Fables of false glory
Book: On Nationalism
Author: Eric Hobsbawm
Publisher: Little Brown
Price: Rs 799
“Eric Hobsbawm did not like nationalism,” writes Donald Sassoon in his introduction to a recently published collection of essays by the famous British historian on the same theme. For someone who did not like it, Hobsbawm spent a lot of time developing and dissecting the concept, trying to glean its meaning and impact in past and present societies and, finally, coming to the conclusion that “no serious historian of nations and nationalism can be a committed political nationalist…” This emphatic realization appears in his short but incisive opus, Nations and Nationalism since 1780, first published in 1990. The new collection of essays, simply titled “On Nationalism”, gathers more writings, lectures, book reviews, and excerpts from other books in one comprehensive volume, which could be viewed as an analogous compendium. If Nations and Nationalism was a systematic study of the idea and its political manifestations in the nineteenth and early-twentieth centuries, On Nationalism addresses a varied, and perhaps more personal and speculative, range of topics. However, his strong reservation about its potential as a mode of transcendental politics remains constant.
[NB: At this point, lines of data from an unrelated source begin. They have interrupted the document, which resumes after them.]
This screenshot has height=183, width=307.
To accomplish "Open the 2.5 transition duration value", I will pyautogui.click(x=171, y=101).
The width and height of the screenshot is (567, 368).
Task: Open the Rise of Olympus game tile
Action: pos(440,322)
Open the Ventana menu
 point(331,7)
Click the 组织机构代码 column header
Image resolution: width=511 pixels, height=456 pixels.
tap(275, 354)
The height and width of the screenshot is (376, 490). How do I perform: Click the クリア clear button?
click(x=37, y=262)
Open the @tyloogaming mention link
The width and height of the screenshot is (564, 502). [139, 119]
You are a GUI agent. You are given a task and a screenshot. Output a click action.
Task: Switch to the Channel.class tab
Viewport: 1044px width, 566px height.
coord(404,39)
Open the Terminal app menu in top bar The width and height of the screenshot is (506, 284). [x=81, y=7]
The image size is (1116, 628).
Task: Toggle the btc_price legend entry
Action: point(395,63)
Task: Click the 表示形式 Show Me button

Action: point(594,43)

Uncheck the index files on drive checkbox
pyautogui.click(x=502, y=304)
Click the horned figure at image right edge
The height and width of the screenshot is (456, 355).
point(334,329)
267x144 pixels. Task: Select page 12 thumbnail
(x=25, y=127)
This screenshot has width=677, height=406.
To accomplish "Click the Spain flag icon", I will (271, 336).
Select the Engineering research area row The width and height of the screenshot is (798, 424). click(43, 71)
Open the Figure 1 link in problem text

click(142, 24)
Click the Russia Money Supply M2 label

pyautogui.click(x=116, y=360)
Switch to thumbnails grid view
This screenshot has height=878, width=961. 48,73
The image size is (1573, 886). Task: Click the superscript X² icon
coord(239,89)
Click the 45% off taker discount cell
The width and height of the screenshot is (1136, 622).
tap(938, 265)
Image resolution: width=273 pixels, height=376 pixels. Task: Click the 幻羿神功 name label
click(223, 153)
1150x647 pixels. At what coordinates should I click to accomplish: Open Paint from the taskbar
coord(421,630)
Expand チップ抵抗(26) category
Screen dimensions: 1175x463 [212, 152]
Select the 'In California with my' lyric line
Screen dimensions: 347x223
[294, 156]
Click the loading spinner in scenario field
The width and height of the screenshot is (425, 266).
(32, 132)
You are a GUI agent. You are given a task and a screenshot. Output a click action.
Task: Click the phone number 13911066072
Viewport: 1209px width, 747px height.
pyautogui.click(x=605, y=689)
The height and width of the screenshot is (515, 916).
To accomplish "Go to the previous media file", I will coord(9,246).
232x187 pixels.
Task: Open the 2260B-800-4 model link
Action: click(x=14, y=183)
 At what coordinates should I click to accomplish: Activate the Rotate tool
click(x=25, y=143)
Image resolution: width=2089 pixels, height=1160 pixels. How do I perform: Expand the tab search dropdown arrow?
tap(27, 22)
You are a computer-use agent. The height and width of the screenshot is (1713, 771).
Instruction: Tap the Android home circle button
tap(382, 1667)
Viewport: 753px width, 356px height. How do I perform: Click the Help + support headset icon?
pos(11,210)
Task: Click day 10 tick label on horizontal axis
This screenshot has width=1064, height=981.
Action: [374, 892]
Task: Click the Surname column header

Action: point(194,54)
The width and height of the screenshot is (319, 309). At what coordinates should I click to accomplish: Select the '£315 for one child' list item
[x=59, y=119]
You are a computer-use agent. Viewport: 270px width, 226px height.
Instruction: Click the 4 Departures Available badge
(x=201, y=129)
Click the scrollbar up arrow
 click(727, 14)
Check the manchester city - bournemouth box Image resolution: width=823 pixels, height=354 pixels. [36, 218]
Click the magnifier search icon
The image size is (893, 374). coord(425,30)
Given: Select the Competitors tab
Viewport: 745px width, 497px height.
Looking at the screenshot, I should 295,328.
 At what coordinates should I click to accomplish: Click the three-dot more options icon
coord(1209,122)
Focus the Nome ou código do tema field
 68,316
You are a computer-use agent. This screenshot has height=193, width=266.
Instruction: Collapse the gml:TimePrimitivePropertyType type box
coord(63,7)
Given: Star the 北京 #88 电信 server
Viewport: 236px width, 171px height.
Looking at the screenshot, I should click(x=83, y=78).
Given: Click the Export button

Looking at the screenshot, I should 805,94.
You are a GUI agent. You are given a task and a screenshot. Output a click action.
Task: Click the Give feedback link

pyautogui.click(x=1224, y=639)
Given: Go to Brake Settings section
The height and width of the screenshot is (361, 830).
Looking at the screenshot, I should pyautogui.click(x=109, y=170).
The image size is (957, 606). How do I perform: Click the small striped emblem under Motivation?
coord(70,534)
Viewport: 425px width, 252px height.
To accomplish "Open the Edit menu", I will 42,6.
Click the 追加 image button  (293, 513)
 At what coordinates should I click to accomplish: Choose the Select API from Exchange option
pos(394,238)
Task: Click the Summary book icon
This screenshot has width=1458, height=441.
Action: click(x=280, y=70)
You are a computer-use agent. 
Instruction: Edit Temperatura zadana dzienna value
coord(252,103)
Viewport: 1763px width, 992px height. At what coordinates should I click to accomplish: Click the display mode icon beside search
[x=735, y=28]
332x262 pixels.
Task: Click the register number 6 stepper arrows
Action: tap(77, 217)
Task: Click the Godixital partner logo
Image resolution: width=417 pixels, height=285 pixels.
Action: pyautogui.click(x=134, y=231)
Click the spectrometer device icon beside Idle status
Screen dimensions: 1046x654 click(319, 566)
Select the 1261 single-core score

A look at Hobsbawm’s career as a historian and political thinker is enough to make sense of this reservation. Born to Jewish parents of Polish and Austrian descent, respectively, in 1917, he experienced the tyranny of nationalism first-hand when Hitler came to power in 1933 and his family had to move to London from Berlin. His leftist inclinations had affected his career growth and MI5 had supposedly opened a personal file on him to track his academic and political activities. Even when he was regarded as one of the foremost historians of the twentieth century, he was denied a lectureship at Cambridge. But it is his relentless engagement with the history of the period between the French Revolution and the First World War that made him acutely suspicious of the timelessness of the idea of the nation and convinced him of its invention as the most popular political tradition since the nineteenth century. He refused to accept any parameter — be it language or ethnicity — as a stable, undisputed and non-mythical rationale of the nation and the ‘-ism’ that announces its sacrality. As it is evident from the present volume, it did not stop him from recognizing the dangerous sway nationalism holds over millions of people who could bay for their fellow citizens’ blood in its name. He also makes us realize that it is the same mystically eternal, unsubstantial form that the nation started to gain in the nineteenth century — something he detests as a historian who believes in evidence and the principle of falsification — which makes it both formidable to its detractors and malleable to any kind of ideological spin.
The essays in the present volume are compiled in two sections — “Nationalism in History” and “The Perils of Nationalism”. In the first section, there are multiple excerpts from his most famous works like The Age of Revolution, The Age of Capital and The Age of Empire along with the edited volume, The Invention of Tradition. The Age-trilogy tells us about the “long nineteenth century” when the logic of territorial expansion of the empire was replaced by that of the ethno-linguistic differences as the basis for the formation of a political selfhood and its actualization in the form of a nation state. The excerpt from The Invention of Tradition is equally significant in its demonstration of how the ritualistic performance of certain symbolic acts reinforces the power of an ideological fiction and creates a mythical universe of shared values, practices and hatred. The second section has a few of his reviews of the books that deal with nationalism and commentaries on topical issues like the Falkland War in the Eighties. A recurrent motif in these writings (also in the first section) is his grave — and somewhat sad — word of caution against the resurgence of militant nationalism in Europe in the aftermath of the fall of the Soviet Union. Hobsbawm lived till 2012 to see how his predictions had been proved right and a new wave of populist nationalism had engulfed the entire world.
It does not need saying that Hobsbawm’s writings on nationalism are becoming more important by the day as we witness how the consolidation of political will in its name is gaining ground with a ferociousness that resembles the horrific time between the two World Wars — the topic of his fourth book in the Age-series, The Age of Extremes. In our own age of extremes, when the invention of traditions and the repudiation of criticality are forced on us through print, visual and social media, when the mystification of a collective past goes unchallenged in the name of popular mandates, when the symbols of national pride are championed without any consideration for historical veracity, we need to remind ourselves that “nationalism is a historic phenomenon, the product of a fairly recent past, itself subject to change, and unlikely to persist indefinitely.” We must thank Donald Sassoon for editing and compiling this timely volume, which, while mindful of the dire conditions of the masses that make them amenable to spiteful propaganda, is ruthless in exposing the powers that benefit from such fables of false glory and acrimony.